Exercise description: Reproduce the data exactly. Omit no record.
[[ Records for processing open ]]
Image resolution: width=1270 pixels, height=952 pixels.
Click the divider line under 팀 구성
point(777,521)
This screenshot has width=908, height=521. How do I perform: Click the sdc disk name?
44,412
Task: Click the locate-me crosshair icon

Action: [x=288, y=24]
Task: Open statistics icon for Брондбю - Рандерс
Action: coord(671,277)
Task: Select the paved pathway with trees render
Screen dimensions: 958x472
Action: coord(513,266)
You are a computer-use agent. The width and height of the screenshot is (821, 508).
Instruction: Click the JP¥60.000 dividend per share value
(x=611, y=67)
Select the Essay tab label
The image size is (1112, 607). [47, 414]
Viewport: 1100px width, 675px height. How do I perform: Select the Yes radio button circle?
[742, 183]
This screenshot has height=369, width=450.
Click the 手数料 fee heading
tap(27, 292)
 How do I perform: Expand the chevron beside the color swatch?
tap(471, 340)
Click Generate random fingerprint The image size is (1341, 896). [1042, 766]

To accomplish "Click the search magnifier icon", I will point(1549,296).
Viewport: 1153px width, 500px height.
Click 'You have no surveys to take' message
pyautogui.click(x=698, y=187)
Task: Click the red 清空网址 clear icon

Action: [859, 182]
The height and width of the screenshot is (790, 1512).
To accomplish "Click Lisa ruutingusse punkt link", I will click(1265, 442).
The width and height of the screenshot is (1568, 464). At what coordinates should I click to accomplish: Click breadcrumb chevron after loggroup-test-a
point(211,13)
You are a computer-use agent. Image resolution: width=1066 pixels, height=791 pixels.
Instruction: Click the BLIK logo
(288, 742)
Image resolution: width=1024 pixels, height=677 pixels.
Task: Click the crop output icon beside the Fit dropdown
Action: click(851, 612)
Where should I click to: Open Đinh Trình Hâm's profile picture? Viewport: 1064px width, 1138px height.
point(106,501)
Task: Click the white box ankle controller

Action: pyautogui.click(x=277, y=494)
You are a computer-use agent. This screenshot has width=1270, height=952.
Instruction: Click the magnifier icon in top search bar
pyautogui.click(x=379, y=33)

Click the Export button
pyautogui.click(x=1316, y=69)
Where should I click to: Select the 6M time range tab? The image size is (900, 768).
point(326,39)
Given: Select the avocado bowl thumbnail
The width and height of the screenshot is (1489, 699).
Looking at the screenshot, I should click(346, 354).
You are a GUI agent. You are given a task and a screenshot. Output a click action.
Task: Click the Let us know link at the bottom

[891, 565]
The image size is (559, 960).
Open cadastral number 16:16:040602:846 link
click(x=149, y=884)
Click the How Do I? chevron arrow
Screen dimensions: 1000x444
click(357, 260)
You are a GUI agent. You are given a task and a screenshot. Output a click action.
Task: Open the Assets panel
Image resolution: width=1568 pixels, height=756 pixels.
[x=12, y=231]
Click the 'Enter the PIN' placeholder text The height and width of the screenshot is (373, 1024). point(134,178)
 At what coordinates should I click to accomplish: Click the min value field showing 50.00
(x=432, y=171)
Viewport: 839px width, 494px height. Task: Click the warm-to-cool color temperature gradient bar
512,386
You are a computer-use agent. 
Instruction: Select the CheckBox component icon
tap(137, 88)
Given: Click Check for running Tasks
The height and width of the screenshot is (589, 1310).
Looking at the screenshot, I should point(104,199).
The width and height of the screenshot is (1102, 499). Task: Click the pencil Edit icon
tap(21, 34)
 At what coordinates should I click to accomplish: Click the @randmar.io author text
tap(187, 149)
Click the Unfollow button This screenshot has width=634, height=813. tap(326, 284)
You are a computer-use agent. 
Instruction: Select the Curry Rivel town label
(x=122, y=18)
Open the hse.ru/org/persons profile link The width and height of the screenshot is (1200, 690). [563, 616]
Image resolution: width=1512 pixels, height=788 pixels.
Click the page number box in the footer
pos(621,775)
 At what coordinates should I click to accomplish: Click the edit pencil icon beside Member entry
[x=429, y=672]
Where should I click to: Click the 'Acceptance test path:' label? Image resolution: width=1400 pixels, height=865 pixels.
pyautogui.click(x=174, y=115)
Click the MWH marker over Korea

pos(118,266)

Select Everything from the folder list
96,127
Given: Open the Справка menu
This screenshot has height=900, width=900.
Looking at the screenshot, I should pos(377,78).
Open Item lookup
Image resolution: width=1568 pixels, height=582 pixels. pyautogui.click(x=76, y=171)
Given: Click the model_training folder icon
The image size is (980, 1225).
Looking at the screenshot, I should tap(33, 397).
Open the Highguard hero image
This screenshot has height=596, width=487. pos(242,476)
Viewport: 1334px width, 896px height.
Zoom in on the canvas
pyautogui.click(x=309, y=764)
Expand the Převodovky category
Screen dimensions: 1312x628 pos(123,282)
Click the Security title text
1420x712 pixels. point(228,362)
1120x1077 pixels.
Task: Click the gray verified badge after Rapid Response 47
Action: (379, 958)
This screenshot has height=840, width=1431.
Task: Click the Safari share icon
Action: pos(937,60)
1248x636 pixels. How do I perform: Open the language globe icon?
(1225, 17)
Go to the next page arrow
[[ Records for processing closed ]]
Result of this task:
Image resolution: width=1270 pixels, height=952 pixels.
Click the divider line under 팀 구성
point(777,521)
This screenshot has width=908, height=521. How do I perform: Click the sdc disk name?
44,412
Task: Click the locate-me crosshair icon

Action: [x=288, y=24]
Task: Open statistics icon for Брондбю - Рандерс
Action: coord(671,277)
Task: Select the paved pathway with trees render
Screen dimensions: 958x472
Action: coord(513,266)
You are a computer-use agent. The width and height of the screenshot is (821, 508).
Instruction: Click the JP¥60.000 dividend per share value
(x=611, y=67)
Select the Essay tab label
The image size is (1112, 607). [47, 414]
Viewport: 1100px width, 675px height. How do I perform: Select the Yes radio button circle?
[742, 183]
This screenshot has height=369, width=450.
Click the 手数料 fee heading
tap(27, 292)
 How do I perform: Expand the chevron beside the color swatch?
tap(471, 340)
Click Generate random fingerprint The image size is (1341, 896). [1042, 766]

To accomplish "Click the search magnifier icon", I will point(1549,296).
Viewport: 1153px width, 500px height.
Click 'You have no surveys to take' message
pyautogui.click(x=698, y=187)
Task: Click the red 清空网址 clear icon

Action: [859, 182]
The height and width of the screenshot is (790, 1512).
To accomplish "Click Lisa ruutingusse punkt link", I will click(1265, 442).
The width and height of the screenshot is (1568, 464). At what coordinates should I click to accomplish: Click breadcrumb chevron after loggroup-test-a
point(211,13)
You are a computer-use agent. Image resolution: width=1066 pixels, height=791 pixels.
Instruction: Click the BLIK logo
(288, 742)
Image resolution: width=1024 pixels, height=677 pixels.
Task: Click the crop output icon beside the Fit dropdown
Action: click(851, 612)
Where should I click to: Open Đinh Trình Hâm's profile picture? Viewport: 1064px width, 1138px height.
point(106,501)
Task: Click the white box ankle controller

Action: pyautogui.click(x=277, y=494)
You are a computer-use agent. This screenshot has width=1270, height=952.
Instruction: Click the magnifier icon in top search bar
pyautogui.click(x=379, y=33)

Click the Export button
pyautogui.click(x=1316, y=69)
Where should I click to: Select the 6M time range tab? The image size is (900, 768).
point(326,39)
Given: Select the avocado bowl thumbnail
The width and height of the screenshot is (1489, 699).
Looking at the screenshot, I should click(346, 354).
You are a GUI agent. You are given a task and a screenshot. Output a click action.
Task: Click the Let us know link at the bottom

[891, 565]
The image size is (559, 960).
Open cadastral number 16:16:040602:846 link
click(x=149, y=884)
Click the How Do I? chevron arrow
Screen dimensions: 1000x444
click(357, 260)
You are a GUI agent. You are given a task and a screenshot. Output a click action.
Task: Open the Assets panel
Image resolution: width=1568 pixels, height=756 pixels.
[x=12, y=231]
Click the 'Enter the PIN' placeholder text The height and width of the screenshot is (373, 1024). point(134,178)
 At what coordinates should I click to accomplish: Click the min value field showing 50.00
(x=432, y=171)
Viewport: 839px width, 494px height. Task: Click the warm-to-cool color temperature gradient bar
512,386
You are a computer-use agent. 
Instruction: Select the CheckBox component icon
tap(137, 88)
Given: Click Check for running Tasks
The height and width of the screenshot is (589, 1310).
Looking at the screenshot, I should point(104,199).
The width and height of the screenshot is (1102, 499). Task: Click the pencil Edit icon
tap(21, 34)
 At what coordinates should I click to accomplish: Click the @randmar.io author text
tap(187, 149)
Click the Unfollow button This screenshot has width=634, height=813. tap(326, 284)
You are a computer-use agent. 
Instruction: Select the Curry Rivel town label
(x=122, y=18)
Open the hse.ru/org/persons profile link The width and height of the screenshot is (1200, 690). [563, 616]
Image resolution: width=1512 pixels, height=788 pixels.
Click the page number box in the footer
pos(621,775)
 At what coordinates should I click to accomplish: Click the edit pencil icon beside Member entry
[x=429, y=672]
Where should I click to: Click the 'Acceptance test path:' label? Image resolution: width=1400 pixels, height=865 pixels.
pyautogui.click(x=174, y=115)
Click the MWH marker over Korea

pos(118,266)

Select Everything from the folder list
96,127
Given: Open the Справка menu
This screenshot has height=900, width=900.
Looking at the screenshot, I should pos(377,78).
Open Item lookup
Image resolution: width=1568 pixels, height=582 pixels. pyautogui.click(x=76, y=171)
Given: Click the model_training folder icon
The image size is (980, 1225).
Looking at the screenshot, I should tap(33, 397).
Open the Highguard hero image
This screenshot has height=596, width=487. pos(242,476)
Viewport: 1334px width, 896px height.
Zoom in on the canvas
pyautogui.click(x=309, y=764)
Expand the Převodovky category
Screen dimensions: 1312x628 pos(123,282)
Click the Security title text
1420x712 pixels. point(228,362)
1120x1077 pixels.
Task: Click the gray verified badge after Rapid Response 47
Action: (379, 958)
This screenshot has height=840, width=1431.
Task: Click the Safari share icon
Action: pos(937,60)
1248x636 pixels. How do I perform: Open the language globe icon?
(1225, 17)
Go to the next page arrow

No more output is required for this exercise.